3. Mourning and respecting the dead isn’t just a human phenomena.
For instance, have you ever seen two dead squirrels on the road one right next to the other? I’ve seen it before and didn’t think too much of it until I once drove by one dead squirrel and another sitting right beside the dead one. I slowed down my car and watched as the living squirrel stood stoically unmoved by my passing car, seemingly mourning the loss of his friend.
Do animals grieve?
This video should make you think.
4. If the idea of of animals mourning upsets you, this piece of news should cheer you up.
Here’s the deadline: ‘Dead’ hamster digs itself out of grave”. From Gawker:
“It’s impossible – our hamster is dead,” Dave Eyley told a neighbor who called to tell him Rhino had escaped. Indeed, the Eyleys had buried their pet the previous day, after he was found “cold and lifeless” inside his cage. “He had rigor mortis when I buried him – and now he’s running about,” said Dave.
The family has since renamed their resurrected rodent Jesus. Adds Dave: “He’s a plucky little soul and seems unaffected by being dead and buried.”
5. Mayans. You were right. How can we bring in 2013 without Dick Clark?
There was many a good time had with the voice of Clark in the background. Thanks, Dick.
I still have blood on my shoe.
Last night Adam and I were taking the back way to the gym when we drove past a deer lying near the middle of our lane. At first glance it looked dead, but something didn’t register in my mind. For one, we were driving in suburbia where the speed limit is only 25 mph and with a stop sign every block, it’d take a Porsche to go over 25 in such a short stretch.
“Is it possible that this deer was killed by a car only traveling 20 mph?” I thought to myself.
So I turned around.
Put my car in park in the oncoming lane and faced my headlights on the deer. It wasn’t much of a deer … half way between a legit deer and fawn.
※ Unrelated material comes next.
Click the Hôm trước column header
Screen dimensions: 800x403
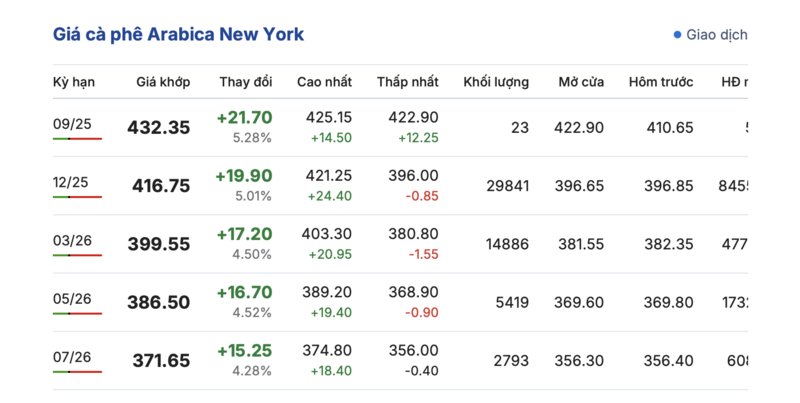[x=661, y=81]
No sooner had I got out of my car, the deer opened it’s eyes and starting yelling. I say, “yelling” because that’s what it was communicating to me. The closer I got to it the more it became nervous and started to thrash around in the middle of the road. It tried to get up and run but it’s front legs couldn’t support it’s weight as something in it’s incredibly crafted form had been broken.
It had blood coming out it’s nose and mouth and anus. But all the damages must of been internal, because I saw no compounds or severe lacerations. And as I later surveyed the scene, I saw some pieces that belong to the undercarriage of a car, which probably meant that the deer had literally been run over.
I’m no hunter. I see enough death at the funeral home and I don’t think I have the guts to create it. If it wasn’t for sushi and wonderful holiday dinners, I’d be a vegetarian.
Especially related to animals. If I see a lost dog, or mangled animal on the road …. There’s some sense of innocence among animals, even predators. There’s a sense that they’re doing what they’re supposed to do with no moral evil in them. And to see innocence die is intrinsically senseless … as though we innately know that isn’t not supposed to be this way.
Because the deer was thrashing I tried to push him off the road with my foot so that he wouldn’t get hit again or cause an accident. It was a mutual effort. He thrashed, trying to escape my presence and I pushed with my foot and together we made it to the side of the road, near the grass.
Adam called 911, told the operator where the deer was at and when we came back the same way an hour later the deer was gone.
It was all disturbing. As we exercised, Adam and I wondered, “How do animals experience pain?” and “Is there a good death for creatures in the wild?” and “What constitutes a good death? Old age? A quick, swift death by car?” and “Is there a support system when an animal’s dying or do all animals die alone?”
I hate death. And I hate the death of animals.
And all this brings me to a question: What animal/pet death has been the hardest for you?